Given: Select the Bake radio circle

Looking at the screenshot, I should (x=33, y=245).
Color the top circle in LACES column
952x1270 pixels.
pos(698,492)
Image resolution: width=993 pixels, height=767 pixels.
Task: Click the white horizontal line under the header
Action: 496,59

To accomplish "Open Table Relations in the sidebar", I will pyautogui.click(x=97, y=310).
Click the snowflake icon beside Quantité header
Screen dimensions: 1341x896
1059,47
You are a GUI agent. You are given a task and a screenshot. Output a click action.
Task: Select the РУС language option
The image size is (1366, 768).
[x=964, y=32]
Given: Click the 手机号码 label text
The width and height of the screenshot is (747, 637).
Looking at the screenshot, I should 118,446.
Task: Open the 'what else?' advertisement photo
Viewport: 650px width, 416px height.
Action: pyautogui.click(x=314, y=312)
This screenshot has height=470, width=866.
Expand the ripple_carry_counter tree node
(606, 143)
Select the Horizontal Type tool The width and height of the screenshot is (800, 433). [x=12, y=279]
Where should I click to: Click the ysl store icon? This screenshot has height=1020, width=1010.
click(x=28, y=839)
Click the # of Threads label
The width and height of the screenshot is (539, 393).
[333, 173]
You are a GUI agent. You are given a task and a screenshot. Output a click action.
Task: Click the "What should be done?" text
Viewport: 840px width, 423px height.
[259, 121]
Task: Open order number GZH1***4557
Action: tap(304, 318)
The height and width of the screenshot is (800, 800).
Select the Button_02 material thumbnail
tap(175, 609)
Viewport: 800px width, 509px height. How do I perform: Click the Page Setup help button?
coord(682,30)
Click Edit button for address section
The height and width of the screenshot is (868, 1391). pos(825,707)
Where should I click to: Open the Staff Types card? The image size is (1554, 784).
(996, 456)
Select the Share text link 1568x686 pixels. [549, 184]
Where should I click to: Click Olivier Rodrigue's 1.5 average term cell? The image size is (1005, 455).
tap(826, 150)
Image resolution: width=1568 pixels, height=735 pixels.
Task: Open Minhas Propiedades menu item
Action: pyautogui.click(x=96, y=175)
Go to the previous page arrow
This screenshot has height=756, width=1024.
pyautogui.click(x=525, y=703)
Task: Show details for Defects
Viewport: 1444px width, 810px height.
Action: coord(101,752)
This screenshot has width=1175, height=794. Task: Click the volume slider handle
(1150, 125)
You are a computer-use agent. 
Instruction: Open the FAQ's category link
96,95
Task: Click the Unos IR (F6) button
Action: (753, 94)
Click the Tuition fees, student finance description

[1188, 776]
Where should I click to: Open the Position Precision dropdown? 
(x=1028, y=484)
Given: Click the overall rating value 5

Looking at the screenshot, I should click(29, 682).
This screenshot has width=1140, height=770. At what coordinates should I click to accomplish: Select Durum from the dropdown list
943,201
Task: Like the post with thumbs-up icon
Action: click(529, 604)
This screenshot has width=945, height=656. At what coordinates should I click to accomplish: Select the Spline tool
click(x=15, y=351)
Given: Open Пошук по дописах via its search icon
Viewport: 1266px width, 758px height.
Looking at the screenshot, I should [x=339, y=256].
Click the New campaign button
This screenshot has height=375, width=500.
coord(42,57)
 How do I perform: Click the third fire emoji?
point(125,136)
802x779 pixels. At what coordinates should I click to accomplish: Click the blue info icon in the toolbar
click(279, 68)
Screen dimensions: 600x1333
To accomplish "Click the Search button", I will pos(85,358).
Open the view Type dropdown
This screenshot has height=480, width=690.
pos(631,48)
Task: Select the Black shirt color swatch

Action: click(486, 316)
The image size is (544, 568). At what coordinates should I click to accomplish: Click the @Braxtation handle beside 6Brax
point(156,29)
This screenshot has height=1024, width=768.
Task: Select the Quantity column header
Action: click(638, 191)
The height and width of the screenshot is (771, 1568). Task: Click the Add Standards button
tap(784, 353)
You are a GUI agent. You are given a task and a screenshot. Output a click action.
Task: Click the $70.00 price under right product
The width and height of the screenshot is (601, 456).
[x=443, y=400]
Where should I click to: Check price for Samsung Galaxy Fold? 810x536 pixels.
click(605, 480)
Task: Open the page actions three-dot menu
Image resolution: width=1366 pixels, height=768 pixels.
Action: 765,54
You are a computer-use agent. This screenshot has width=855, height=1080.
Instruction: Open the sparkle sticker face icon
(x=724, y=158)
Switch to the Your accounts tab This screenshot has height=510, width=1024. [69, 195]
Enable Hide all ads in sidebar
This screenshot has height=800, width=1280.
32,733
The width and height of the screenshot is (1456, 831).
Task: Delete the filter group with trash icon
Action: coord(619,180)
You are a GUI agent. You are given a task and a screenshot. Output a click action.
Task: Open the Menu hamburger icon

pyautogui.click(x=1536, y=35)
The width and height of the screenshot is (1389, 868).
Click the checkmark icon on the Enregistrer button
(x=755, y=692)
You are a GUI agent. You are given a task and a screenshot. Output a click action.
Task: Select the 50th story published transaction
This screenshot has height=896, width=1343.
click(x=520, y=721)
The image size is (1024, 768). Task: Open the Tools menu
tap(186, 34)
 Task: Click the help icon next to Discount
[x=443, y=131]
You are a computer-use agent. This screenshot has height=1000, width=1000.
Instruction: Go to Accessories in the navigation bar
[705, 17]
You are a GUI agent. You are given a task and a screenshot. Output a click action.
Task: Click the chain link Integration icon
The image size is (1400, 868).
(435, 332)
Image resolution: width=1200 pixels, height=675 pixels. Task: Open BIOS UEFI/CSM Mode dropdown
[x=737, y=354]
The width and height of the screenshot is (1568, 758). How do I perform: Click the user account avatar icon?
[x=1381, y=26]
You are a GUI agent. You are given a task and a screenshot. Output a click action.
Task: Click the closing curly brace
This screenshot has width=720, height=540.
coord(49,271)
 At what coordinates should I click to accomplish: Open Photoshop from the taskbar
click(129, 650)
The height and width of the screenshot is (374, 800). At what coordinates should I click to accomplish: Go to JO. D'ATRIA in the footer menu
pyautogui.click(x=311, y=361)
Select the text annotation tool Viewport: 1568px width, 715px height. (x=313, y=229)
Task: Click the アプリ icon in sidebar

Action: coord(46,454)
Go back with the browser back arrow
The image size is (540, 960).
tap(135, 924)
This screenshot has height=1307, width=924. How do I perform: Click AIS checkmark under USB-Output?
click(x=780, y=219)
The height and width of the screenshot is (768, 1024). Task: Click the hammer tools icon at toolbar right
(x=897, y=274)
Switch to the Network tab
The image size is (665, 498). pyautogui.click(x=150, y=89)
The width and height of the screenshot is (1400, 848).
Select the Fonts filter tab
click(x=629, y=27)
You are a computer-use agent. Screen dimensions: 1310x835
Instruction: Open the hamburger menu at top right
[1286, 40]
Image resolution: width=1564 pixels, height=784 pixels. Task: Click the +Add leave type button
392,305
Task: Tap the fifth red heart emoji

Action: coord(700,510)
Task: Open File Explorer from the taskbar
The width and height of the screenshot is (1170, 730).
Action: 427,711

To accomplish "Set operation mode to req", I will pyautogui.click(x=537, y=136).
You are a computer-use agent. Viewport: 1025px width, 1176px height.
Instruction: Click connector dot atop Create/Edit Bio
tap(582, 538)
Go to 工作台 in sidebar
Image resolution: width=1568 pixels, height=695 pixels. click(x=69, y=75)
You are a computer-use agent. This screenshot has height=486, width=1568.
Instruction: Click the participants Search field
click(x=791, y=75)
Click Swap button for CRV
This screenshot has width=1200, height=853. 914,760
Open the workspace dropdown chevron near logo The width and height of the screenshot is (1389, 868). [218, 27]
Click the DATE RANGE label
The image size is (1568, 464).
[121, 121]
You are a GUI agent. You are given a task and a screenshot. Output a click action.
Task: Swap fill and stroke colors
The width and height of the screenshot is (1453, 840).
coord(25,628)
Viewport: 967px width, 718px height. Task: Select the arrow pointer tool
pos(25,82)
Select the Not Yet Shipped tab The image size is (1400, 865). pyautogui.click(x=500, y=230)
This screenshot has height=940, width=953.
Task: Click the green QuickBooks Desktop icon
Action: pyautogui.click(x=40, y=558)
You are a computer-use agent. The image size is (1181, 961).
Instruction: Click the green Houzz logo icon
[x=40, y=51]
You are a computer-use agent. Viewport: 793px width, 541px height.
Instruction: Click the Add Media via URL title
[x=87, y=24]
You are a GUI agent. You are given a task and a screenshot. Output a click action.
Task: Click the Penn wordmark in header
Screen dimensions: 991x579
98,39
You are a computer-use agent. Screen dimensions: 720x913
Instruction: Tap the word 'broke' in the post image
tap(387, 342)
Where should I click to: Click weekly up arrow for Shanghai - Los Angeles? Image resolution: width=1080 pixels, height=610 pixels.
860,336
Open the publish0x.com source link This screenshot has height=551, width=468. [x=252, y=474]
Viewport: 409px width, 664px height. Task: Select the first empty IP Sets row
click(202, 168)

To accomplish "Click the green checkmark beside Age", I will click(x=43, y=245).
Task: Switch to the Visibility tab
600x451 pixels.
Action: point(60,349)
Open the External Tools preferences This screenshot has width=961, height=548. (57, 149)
· · · ·
▶ **Work to complete**
Lines holding the string "text" are the answer; copy each one from the listing above.

▶ **Solution for this task**
Given: Click the 手机号码 label text
Task: Click the "What should be done?" text
Select the Share text link 1568x686 pixels. [549, 184]
Select the text annotation tool Viewport: 1568px width, 715px height. (x=313, y=229)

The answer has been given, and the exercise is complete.